# start of The records
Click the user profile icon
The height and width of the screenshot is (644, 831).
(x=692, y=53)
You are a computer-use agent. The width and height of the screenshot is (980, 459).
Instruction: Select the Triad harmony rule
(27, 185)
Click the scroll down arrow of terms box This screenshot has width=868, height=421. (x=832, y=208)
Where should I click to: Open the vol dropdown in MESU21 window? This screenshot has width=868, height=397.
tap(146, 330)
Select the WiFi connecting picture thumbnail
# end of The records
- [Task requirements]
Copy the rows from the line containing "You are a computer-use" through the end of the rows, switching "dropdown" to "menu" and keeping all else unchanged.

- [Output for this task]
You are a computer-use agent. The width and height of the screenshot is (980, 459).
Instruction: Select the Triad harmony rule
(27, 185)
Click the scroll down arrow of terms box This screenshot has width=868, height=421. (x=832, y=208)
Where should I click to: Open the vol menu in MESU21 window? This screenshot has width=868, height=397.
tap(146, 330)
Select the WiFi connecting picture thumbnail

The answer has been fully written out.